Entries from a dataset
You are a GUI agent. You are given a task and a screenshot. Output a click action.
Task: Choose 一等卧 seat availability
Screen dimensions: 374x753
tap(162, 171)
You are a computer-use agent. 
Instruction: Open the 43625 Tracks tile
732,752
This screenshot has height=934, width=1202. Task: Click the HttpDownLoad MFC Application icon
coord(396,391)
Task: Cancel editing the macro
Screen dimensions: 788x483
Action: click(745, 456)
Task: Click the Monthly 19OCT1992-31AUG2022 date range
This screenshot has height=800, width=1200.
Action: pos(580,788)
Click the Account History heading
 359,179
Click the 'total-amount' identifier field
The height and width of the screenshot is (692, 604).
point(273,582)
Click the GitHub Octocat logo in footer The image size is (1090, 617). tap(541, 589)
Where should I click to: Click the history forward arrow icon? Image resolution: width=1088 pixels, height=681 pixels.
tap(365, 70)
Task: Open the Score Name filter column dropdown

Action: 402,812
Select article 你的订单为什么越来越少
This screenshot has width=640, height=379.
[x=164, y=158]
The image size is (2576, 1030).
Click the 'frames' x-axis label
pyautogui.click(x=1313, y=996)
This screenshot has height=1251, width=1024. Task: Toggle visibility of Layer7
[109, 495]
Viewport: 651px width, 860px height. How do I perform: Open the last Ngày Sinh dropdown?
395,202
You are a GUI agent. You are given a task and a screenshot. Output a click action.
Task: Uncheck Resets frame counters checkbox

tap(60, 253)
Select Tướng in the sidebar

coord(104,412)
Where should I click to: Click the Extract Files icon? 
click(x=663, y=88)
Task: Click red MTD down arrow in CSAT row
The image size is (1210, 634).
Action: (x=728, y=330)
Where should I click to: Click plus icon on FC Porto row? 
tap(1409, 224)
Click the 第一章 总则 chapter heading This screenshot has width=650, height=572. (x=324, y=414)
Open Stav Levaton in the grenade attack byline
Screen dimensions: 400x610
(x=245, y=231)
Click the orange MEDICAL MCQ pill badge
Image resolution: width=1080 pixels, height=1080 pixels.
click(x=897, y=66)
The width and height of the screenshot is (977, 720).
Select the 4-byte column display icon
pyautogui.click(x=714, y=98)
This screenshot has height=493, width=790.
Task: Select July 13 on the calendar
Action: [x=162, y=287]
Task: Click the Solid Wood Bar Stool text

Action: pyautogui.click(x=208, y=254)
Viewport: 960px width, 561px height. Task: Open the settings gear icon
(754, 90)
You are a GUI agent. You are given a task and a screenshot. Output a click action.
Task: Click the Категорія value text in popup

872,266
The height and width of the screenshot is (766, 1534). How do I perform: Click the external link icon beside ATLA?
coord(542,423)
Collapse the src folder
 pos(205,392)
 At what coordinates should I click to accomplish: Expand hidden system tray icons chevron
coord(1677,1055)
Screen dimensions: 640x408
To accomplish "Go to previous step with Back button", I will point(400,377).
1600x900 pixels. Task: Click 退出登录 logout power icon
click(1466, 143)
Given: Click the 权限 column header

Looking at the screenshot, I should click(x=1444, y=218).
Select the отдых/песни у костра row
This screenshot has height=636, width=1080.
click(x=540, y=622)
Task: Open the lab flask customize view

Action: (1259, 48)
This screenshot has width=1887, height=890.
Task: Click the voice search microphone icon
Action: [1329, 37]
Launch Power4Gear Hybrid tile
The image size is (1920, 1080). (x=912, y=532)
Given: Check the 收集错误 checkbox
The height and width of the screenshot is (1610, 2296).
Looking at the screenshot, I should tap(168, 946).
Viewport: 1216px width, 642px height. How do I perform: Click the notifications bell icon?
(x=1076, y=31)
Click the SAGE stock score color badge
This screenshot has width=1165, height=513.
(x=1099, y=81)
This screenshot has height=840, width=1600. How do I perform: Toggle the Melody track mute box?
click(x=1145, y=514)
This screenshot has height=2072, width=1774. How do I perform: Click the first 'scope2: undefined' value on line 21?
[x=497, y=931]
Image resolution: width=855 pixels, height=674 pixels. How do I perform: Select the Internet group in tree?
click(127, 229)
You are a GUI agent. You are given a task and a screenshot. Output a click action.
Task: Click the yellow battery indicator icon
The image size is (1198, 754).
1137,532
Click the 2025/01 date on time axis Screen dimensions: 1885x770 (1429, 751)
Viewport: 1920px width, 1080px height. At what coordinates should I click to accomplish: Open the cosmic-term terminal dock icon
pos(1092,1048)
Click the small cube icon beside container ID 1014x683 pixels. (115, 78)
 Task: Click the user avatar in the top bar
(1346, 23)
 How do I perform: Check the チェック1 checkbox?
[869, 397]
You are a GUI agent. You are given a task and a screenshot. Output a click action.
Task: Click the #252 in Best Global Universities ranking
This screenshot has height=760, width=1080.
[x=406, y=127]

▶ The problem:
Copy out the part of the listing that runs from its first line through the line containing "click(x=897, y=66)", keeping every line unchanged and including both ends.

▶ The completed task:
You are a GUI agent. You are given a task and a screenshot. Output a click action.
Task: Choose 一等卧 seat availability
Screen dimensions: 374x753
tap(162, 171)
You are a computer-use agent. 
Instruction: Open the 43625 Tracks tile
732,752
This screenshot has height=934, width=1202. Task: Click the HttpDownLoad MFC Application icon
coord(396,391)
Task: Cancel editing the macro
Screen dimensions: 788x483
Action: click(745, 456)
Task: Click the Monthly 19OCT1992-31AUG2022 date range
This screenshot has height=800, width=1200.
Action: pos(580,788)
Click the Account History heading
 359,179
Click the 'total-amount' identifier field
The height and width of the screenshot is (692, 604).
point(273,582)
Click the GitHub Octocat logo in footer The image size is (1090, 617). tap(541, 589)
Where should I click to: Click the history forward arrow icon? Image resolution: width=1088 pixels, height=681 pixels.
tap(365, 70)
Task: Open the Score Name filter column dropdown

Action: 402,812
Select article 你的订单为什么越来越少
This screenshot has width=640, height=379.
[x=164, y=158]
The image size is (2576, 1030).
Click the 'frames' x-axis label
pyautogui.click(x=1313, y=996)
This screenshot has height=1251, width=1024. Task: Toggle visibility of Layer7
[109, 495]
Viewport: 651px width, 860px height. How do I perform: Open the last Ngày Sinh dropdown?
395,202
You are a GUI agent. You are given a task and a screenshot. Output a click action.
Task: Uncheck Resets frame counters checkbox

tap(60, 253)
Select Tướng in the sidebar

coord(104,412)
Where should I click to: Click the Extract Files icon? 
click(x=663, y=88)
Task: Click red MTD down arrow in CSAT row
The image size is (1210, 634).
Action: (x=728, y=330)
Where should I click to: Click plus icon on FC Porto row? 
tap(1409, 224)
Click the 第一章 总则 chapter heading This screenshot has width=650, height=572. (x=324, y=414)
Open Stav Levaton in the grenade attack byline
Screen dimensions: 400x610
(x=245, y=231)
Click the orange MEDICAL MCQ pill badge
Image resolution: width=1080 pixels, height=1080 pixels.
click(x=897, y=66)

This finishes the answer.